Gerade entwickelt das Team das Gerät TOUCH, ein Assistenzgerät zur Wandmontage, das in Einrichtungen für betreutes Wohnen zum Einsatz kommen soll. Die Geräte sind in jedem Zimmer montiert und erkennen auch verbale Hilferufe oder einen Sturz. Und die Fachkräfte in den Einrichtungen können die gesamte Pflegedokumentation an den Bildschirmen erledigen – je nach Vorliebe per Sprache oder Touch. Mittlerweile interessieren sich auch Kunden in Österreich, der der Schweiz, den Niederlanden, Frankreich und Polen für die Geräte von TAVLA. Der lange Atem hat sich also gelohnt.

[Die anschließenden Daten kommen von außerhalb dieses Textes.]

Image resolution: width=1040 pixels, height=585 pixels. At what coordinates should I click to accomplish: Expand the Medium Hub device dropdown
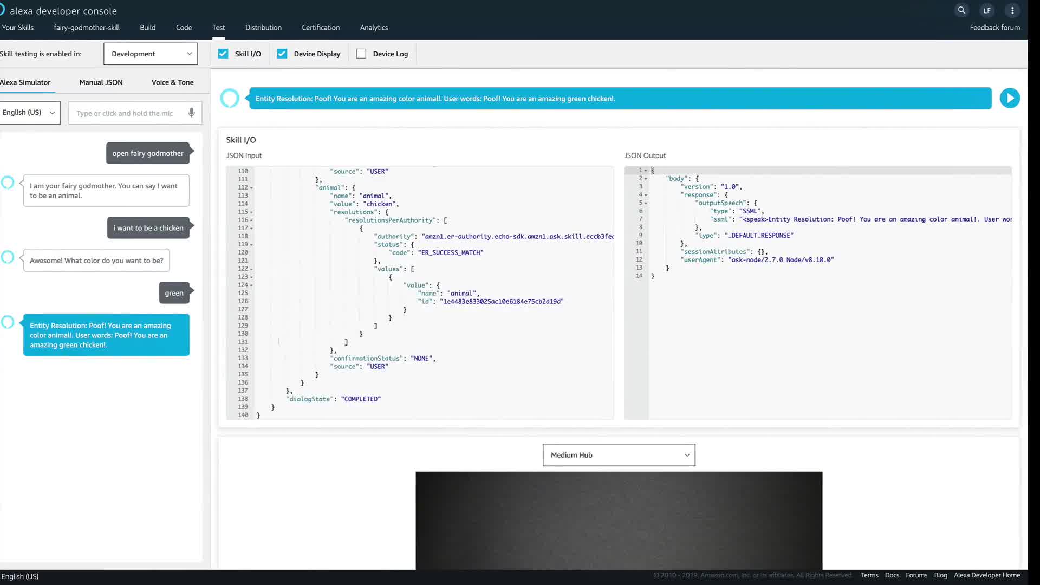tap(619, 455)

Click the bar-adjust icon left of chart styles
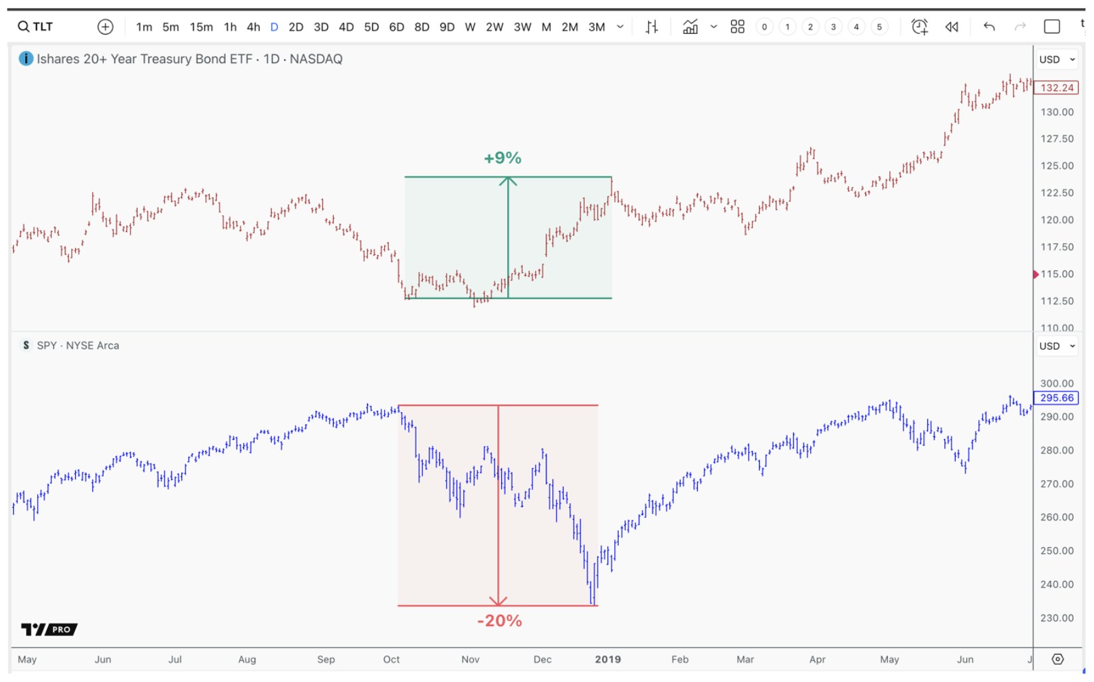[x=653, y=27]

Loloco – Stempelkarte in digital

»Unser Ziel ist, Big Data in den lokalen Handel zu bringen«, erklärt Fritz Fried von LOLOCO. Die Idee des Start-ups besteht darin, die Technologie von Payback-Karten für kleine Händler verfügbar zu machen. »Das ist eine Digitale Stempelkarte für das Geschäft um die Ecke: das Café, der Bäcker, der Gemüsehändler«, sagt Fried, der das Unternehmen mitbegründet hat. LOLOCO versteht sich als eine umfassende online und offline Marketingplattform für kleine Gastronomien, Händler und Dienstleister.

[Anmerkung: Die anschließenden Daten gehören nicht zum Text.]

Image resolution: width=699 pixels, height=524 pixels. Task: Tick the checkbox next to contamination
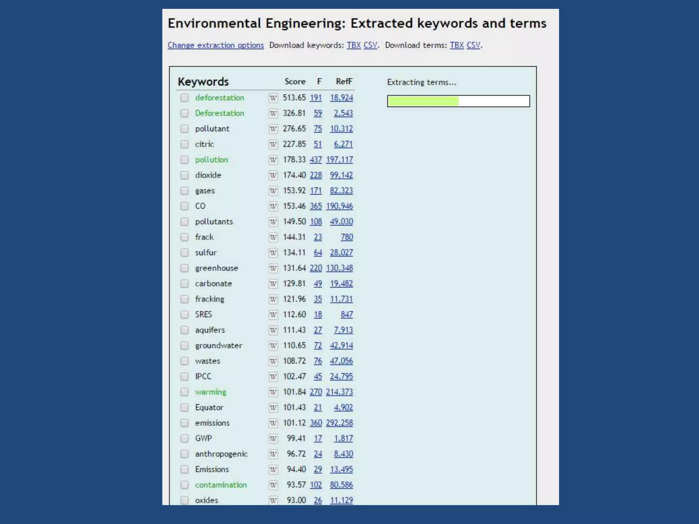point(184,485)
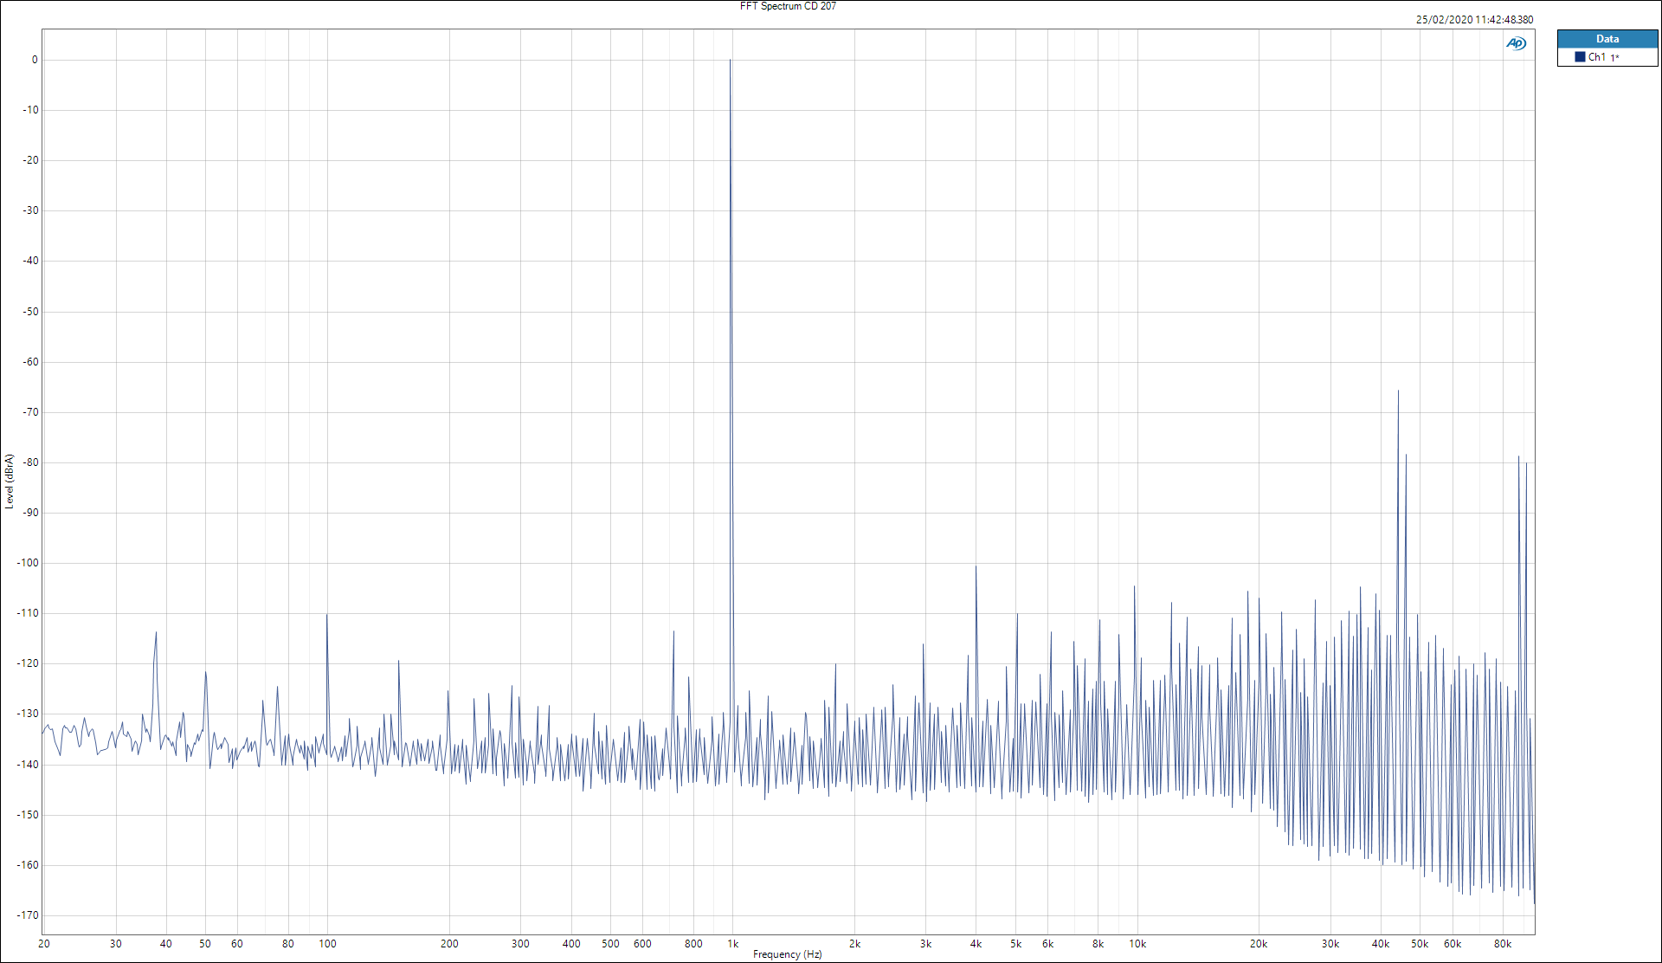Click the 20 Hz X-axis tick label
Screen dimensions: 1662x963
tap(44, 944)
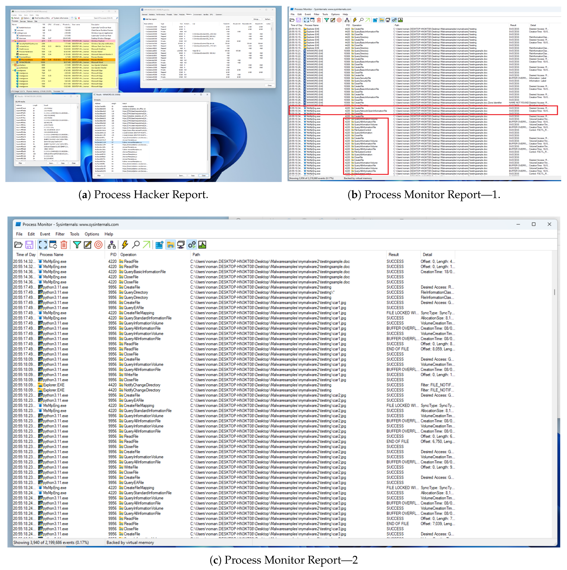
Task: Click Refresh in the Process Hacker toolbar
Action: tap(16, 18)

Die verfügen nämlich nicht über das Netzwerk eines Franchises und damit über die großen Technologien. LOLOCO eröffnet diesen Händlern einen digitalen Kanal zu ihren Endkunden.

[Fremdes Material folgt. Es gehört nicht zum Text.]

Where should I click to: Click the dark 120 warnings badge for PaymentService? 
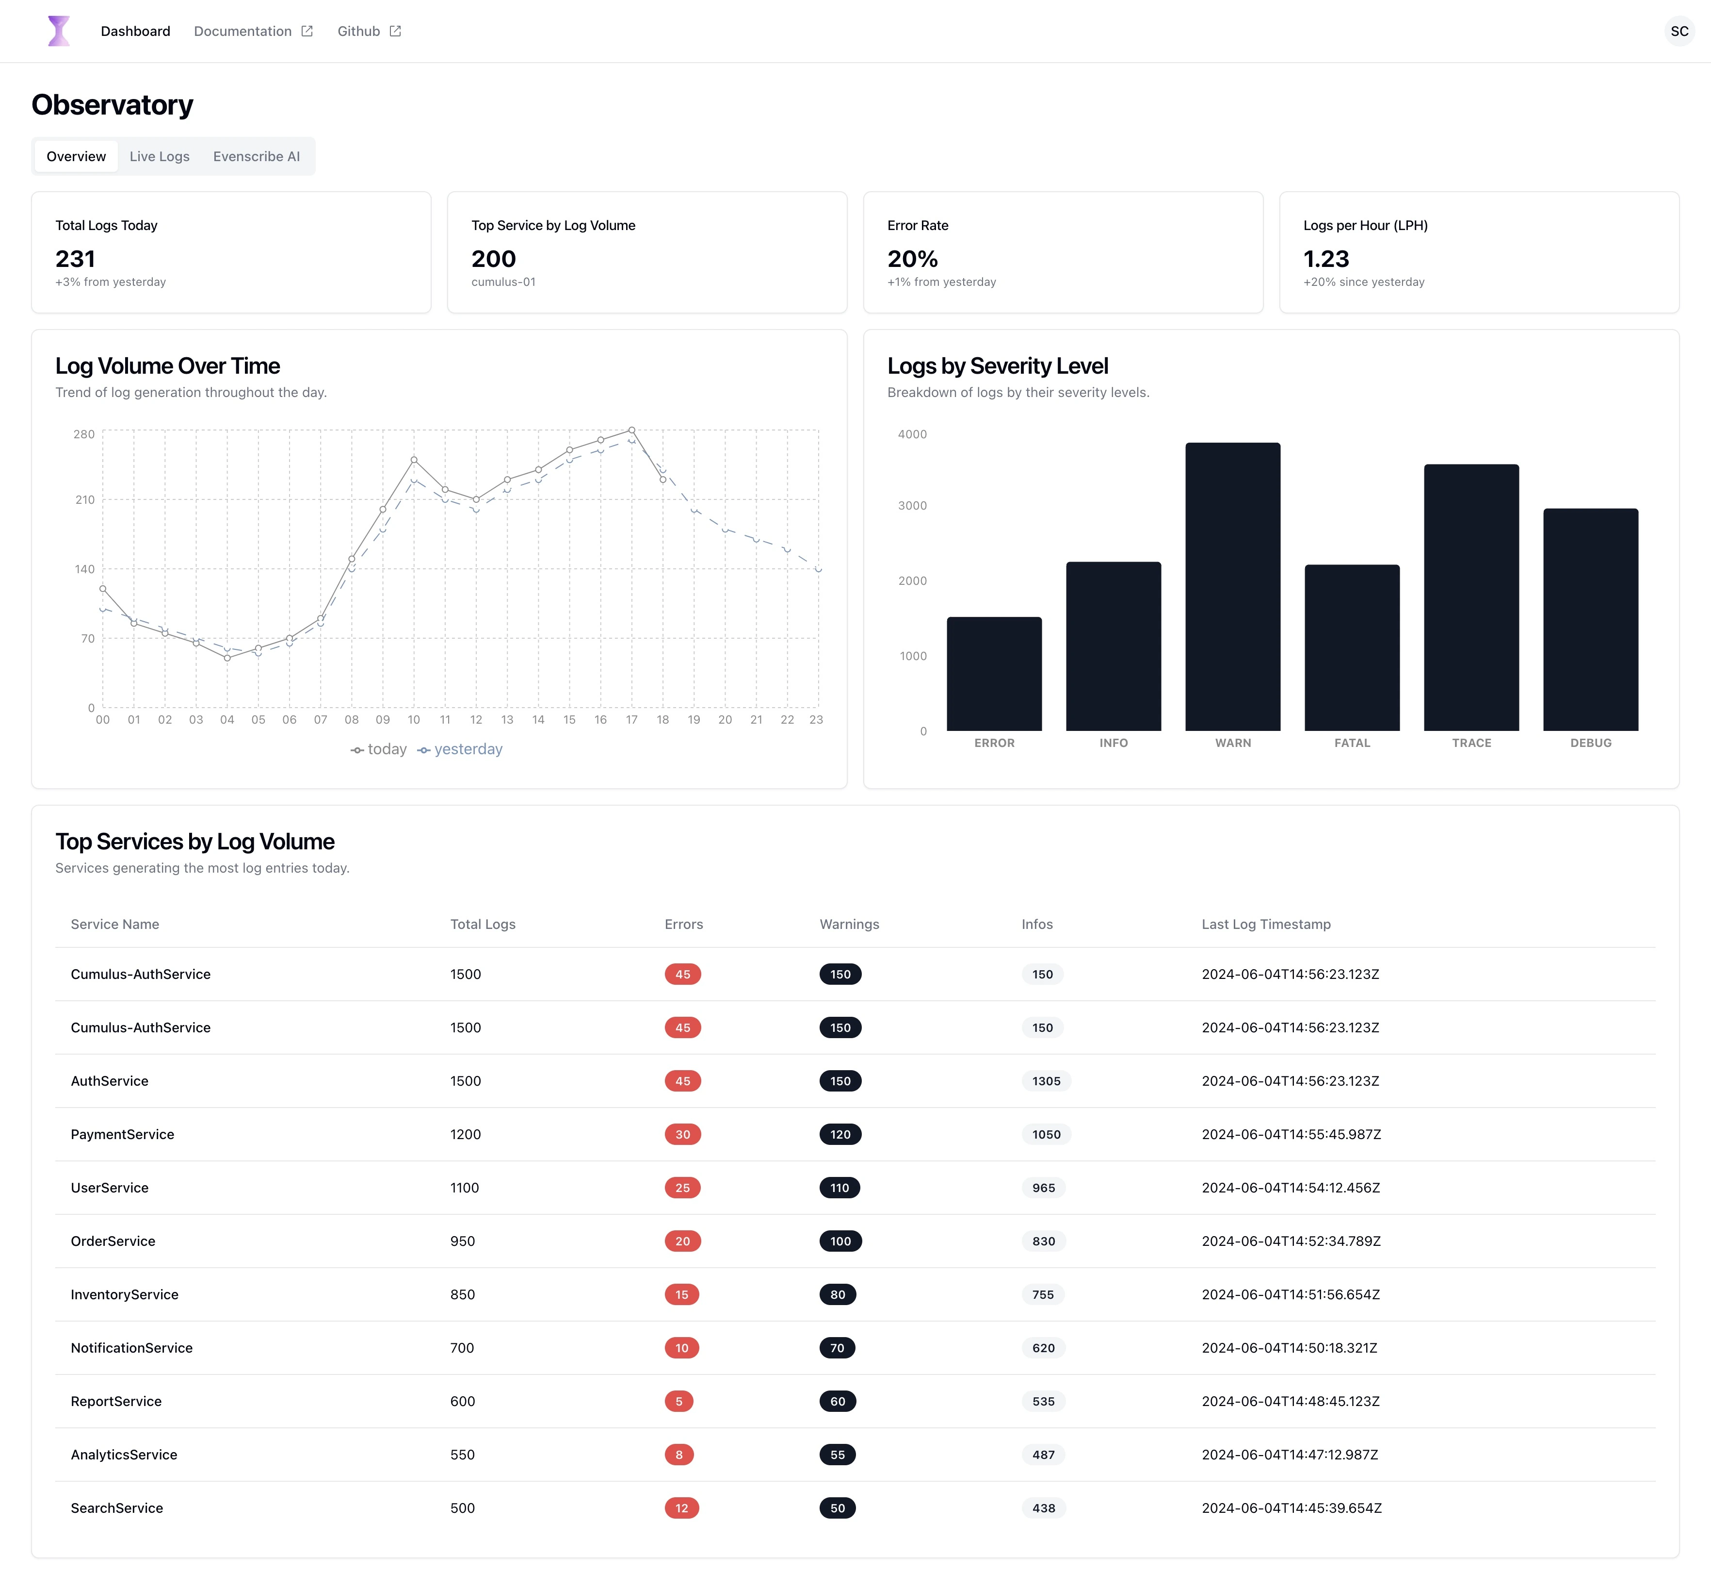coord(840,1134)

»Das funktioniert so, dass wir ein Bonuspunktesystem errichten, ungefähr wie eine ›Stempelkarte in digital‹. Nutzerinnen und Nutzer verfügen über eine Karte oder eine App mit QR-Code, die sie jedes Mal beim Einkaufen einscannt. Sie können beim Händler dann Punkte einscannen, LoloCoins, und wenn sie eine bestimmte Punktzahl erreicht haben, können sie diese LoloCoins gegen Prämien oder Rabatte einlösen.« Für den Händler ist das System attraktiv, weil er zum ersten Mal über die gleichen Möglichkeiten wie die großen Ketten und Franchise-Unternehmen verfügt: Er kann Gutscheine, Rabatte oder Gewinnspiele bei sich einstellen, um die Kundenbindung zu fördern. Außerdem kann er durch die Daten mehr über seine Kunden und Kundinnen erfahren und sie gezielter ansprechen: zum Geburtstag zum Beispiel. »Der kleine lokale Händler kann mit LOLOCO ganz neue Möglichkeiten der digitalen Analyse erreichen«, sagt Fried. »Dabei braucht er kein technisches Knowhow, das haben wir. Die Bedienung ist für ihn einfach und intuitiv.«

LOLOCO ist aus einem Studentenprojekt in der Wirtschaftsinformatik entstanden. Das Kernteam besteht aus drei Absolventen dieses Fachs: Malte Hendricks, Rasit Güven, Fritz Fried. Dazu kamen zwei Partner aus der Wirtschaft: Sebastian Kleinschmager und Malte Lantin.

»Wir wurden relativ zufällig zusammengewürfelt, als wir ein Projekt zusammen mit Experten von Unternehmen bearbeiten sollten. Bei uns war das Microsoft«, erinnert sich Fried. Malte Lantin von Microsoft hatte dann die Idee für eine digitale Stempelkarte. Die Gruppe entwickelte aus dieser Idee dann das Konzept von LOLOCO. »Wir dachten uns: Das hat Potential – warum machen wir da kein Business draus? Lasst uns ein Start-up gründen.« Nach dem Studienende im Sommer 2018 begannen die Gründer das Projekt anzugehen. Im GATEWAY Gründungsservice bekamen sie einen Büroplatz. »Malte Hendricks und ich arbeiten dort jetzt Vollzeit daran«, sagt Fried. »Für uns war es ein großes Glück, durch GATEWAY ein richtiges Netzwerk zu bekommen.«

Im April 2019 wird das Start-up in die Pilotphase in Köln-Longerich gehen. LOLOCO hat dort ein Netzwerk aus 15 Händlern aufgebaut, die kostenlosen Zugang zur Technologie erhalten. Nach der Testphase sollen dann neue Geschäfte zu zahlenden Kunden werden. Für die Konsumenten ist die Nutzung immer kostenlos. Zwei Dinge möchte Fried angehenden Gründern und Gründerinnen ans Herz legen. Erstens: Man sollte für die Idee brennen. Und zweitens: Das Team ist wichtig, die Mitglieder müssen sich ergänzen.